Ainiwaer Aikeliyaer, Hou Wen Qing, Kadier Kaisaierjiang, Rehemuding Rena, Liu Peng Fei, Maimaiti Halimulati, Qin Lian, Ma Xiang, Dai Jian Guo
Department of Cardiology, The First Affiliated Hospital of Xinjiang Medical University, 830011 Urumqi, Xinjiang, China.
College of Information Science and Technology, Shihezi University, 832003 Shihezi, Xinjiang, China.
Rev Cardiovasc Med. 2023 Jun 8;24(6):168. doi: 10.31083/j.rcm2406168. eCollection 2023 Jun.
Although machine learning (ML)-based prediction of coronary artery disease (CAD) has gained increasing attention, assessment of the severity of suspected CAD in symptomatic patients remains challenging.
The training set for this study consisted of 284 retrospective participants, while the test set included 116 prospectively enrolled participants from whom we collected 53 baseline variables and coronary angiography results. The data was pre-processed with outlier processing and One-Hot coding. In the first stage, we constructed a ML model that used baseline information to predict the presence of CAD with a dichotomous model. In the second stage, baseline information was used to construct ML regression models for predicting the severity of CAD. The non-CAD population was included, and two different scores were used as output variables. Finally, statistical analysis and SHAP plot visualization methods were employed to explore the relationship between baseline information and CAD.
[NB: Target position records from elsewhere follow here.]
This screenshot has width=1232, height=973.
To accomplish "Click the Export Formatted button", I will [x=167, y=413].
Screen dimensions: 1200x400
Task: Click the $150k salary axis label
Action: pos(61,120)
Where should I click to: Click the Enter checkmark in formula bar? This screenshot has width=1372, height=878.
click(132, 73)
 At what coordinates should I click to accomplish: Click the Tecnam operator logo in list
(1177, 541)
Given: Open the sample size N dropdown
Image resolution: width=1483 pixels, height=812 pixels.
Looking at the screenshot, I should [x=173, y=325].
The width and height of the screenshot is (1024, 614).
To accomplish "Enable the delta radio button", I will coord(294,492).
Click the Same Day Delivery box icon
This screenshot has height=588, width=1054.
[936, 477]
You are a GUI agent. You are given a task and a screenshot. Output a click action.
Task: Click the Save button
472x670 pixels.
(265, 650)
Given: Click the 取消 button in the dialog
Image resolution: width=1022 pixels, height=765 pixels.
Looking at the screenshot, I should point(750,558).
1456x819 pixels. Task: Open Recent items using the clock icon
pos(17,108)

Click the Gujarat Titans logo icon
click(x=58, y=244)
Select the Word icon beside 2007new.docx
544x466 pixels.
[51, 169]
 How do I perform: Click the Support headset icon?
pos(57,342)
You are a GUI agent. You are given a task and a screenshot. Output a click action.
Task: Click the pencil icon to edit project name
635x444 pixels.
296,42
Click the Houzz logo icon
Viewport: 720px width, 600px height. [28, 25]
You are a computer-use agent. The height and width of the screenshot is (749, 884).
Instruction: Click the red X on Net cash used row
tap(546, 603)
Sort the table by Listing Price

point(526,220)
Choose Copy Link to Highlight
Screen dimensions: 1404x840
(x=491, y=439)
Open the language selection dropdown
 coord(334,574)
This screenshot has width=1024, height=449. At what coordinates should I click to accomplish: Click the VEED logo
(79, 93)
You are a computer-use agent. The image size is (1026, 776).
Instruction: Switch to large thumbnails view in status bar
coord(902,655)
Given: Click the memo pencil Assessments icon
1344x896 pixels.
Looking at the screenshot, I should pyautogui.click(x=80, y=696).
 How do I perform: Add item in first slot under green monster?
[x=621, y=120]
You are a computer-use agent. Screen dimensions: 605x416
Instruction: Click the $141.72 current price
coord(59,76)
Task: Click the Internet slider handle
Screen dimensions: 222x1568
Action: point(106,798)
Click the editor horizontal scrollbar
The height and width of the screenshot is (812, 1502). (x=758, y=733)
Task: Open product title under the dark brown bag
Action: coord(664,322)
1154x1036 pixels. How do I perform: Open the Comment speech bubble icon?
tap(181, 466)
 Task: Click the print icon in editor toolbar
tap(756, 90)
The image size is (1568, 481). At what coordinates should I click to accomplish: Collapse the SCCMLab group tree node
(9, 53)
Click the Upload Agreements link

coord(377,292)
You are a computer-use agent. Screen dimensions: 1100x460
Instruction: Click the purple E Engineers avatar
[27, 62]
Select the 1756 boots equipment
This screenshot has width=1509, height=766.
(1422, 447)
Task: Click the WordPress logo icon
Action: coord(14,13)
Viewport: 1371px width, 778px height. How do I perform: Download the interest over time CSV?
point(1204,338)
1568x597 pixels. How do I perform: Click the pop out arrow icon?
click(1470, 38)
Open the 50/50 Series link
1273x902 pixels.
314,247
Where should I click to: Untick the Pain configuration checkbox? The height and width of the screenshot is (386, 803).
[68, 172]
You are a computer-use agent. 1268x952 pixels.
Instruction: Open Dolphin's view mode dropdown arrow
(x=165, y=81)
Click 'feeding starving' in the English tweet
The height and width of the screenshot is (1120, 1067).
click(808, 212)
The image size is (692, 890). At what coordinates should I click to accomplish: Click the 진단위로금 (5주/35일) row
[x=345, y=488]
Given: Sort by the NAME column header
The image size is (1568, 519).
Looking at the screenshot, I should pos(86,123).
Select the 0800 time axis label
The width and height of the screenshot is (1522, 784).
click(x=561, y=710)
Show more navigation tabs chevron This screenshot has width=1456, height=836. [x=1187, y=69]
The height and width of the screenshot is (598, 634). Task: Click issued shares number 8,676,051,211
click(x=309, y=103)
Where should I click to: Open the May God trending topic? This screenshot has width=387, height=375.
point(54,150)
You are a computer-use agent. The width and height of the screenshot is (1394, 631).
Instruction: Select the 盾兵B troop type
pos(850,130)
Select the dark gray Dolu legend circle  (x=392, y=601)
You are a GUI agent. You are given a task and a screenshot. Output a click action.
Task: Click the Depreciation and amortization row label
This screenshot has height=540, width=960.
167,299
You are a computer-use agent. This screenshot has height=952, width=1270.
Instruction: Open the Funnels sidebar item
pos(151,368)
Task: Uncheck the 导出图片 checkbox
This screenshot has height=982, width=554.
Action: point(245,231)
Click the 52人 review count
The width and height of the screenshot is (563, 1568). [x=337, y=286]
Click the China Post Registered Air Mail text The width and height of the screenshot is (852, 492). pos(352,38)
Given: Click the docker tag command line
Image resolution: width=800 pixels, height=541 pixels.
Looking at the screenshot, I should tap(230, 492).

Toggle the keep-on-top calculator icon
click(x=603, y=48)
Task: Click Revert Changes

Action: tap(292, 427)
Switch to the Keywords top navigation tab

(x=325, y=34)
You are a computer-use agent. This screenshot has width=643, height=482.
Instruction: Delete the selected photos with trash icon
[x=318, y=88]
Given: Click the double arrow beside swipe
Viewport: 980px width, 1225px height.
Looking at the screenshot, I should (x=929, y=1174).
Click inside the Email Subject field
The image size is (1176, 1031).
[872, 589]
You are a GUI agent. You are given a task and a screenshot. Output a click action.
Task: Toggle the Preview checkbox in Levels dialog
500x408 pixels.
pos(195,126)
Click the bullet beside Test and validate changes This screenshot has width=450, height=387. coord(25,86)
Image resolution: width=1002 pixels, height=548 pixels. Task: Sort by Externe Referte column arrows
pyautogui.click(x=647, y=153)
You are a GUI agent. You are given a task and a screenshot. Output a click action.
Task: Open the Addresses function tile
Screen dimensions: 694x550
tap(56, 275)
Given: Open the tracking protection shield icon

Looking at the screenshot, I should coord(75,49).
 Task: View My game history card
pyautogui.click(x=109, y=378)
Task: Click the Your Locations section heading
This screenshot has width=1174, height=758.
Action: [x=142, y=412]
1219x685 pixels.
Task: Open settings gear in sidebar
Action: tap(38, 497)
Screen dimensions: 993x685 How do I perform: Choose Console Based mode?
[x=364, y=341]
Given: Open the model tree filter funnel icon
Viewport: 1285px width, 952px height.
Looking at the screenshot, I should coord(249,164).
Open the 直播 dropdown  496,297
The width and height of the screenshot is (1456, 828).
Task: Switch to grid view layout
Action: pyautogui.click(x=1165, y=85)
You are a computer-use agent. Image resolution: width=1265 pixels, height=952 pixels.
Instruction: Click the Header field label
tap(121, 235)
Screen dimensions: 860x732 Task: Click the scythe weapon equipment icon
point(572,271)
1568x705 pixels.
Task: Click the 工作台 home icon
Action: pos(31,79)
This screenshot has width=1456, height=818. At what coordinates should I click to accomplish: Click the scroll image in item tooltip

The study included 269 CAD patients and 131 healthy controls. The eXtreme Gradient Boosting (XGBoost) model exhibited the best performance amongst the different models for predicting CAD, with an area under the receiver operating characteristic curve of 0.728 (95% CI 0.623-0.824). The main correlates were left ventricular ejection fraction, homocysteine, and hemoglobin ( 0.001). The XGBoost model performed best for predicting the SYNTAX score, with the main correlates being brain natriuretic peptide (BNP), left ventricular ejection fraction, and glycated hemoglobin ( 0.001). The main relevant features in the model predictive for the GENSINI score were BNP, high density lipoprotein, and homocysteine ( 0.001).
This data-driven approach provides a foundation for the risk stratification and severity assessment of CAD.
The study was registered in www.clinicaltrials.gov protocol registration system (number NCT05018715).
尽管基于机器学习(ML)的冠状动脉疾病(CAD)预测已受到越来越多的关注,但对有症状患者疑似CAD的严重程度进行评估仍具有挑战性。
本研究的训练集包括284名回顾性参与者,而测试集包括116名前瞻性招募的参与者,我们从他们那里收集了53个基线变量和冠状动脉造影结果。数据经过异常值处理和独热编码进行预处理。在第一阶段,我们构建了一个ML模型,该模型使用基线信息通过二分模型预测CAD的存在。在第二阶段,基线信息被用于构建ML回归模型以预测CAD的严重程度。纳入了非CAD人群,并将两个不同的评分用作输出变量。最后,采用统计分析和SHAP图可视化方法来探索基线信息与CAD之间的关系。
该研究纳入了269名CAD患者和131名健康对照。在预测CAD的不同模型中,极端梯度提升(XGBoost)模型表现最佳,受试者工作特征曲线下面积为0.728(95%CI 0.623 - 0.824)。主要相关因素为左心室射血分数、同型半胱氨酸和血红蛋白(P < 0.001)。XGBoost模型在预测SYNTAX评分方面表现最佳,主要相关因素为脑钠肽(BNP)、左心室射血分数和糖化血红蛋白(P < 0.001)。预测GENSINI评分的模型中的主要相关特征为BNP、高密度脂蛋白和同型半胱氨酸(P < 0.001)。
这种数据驱动的方法为CAD的风险分层和严重程度评估提供了基础。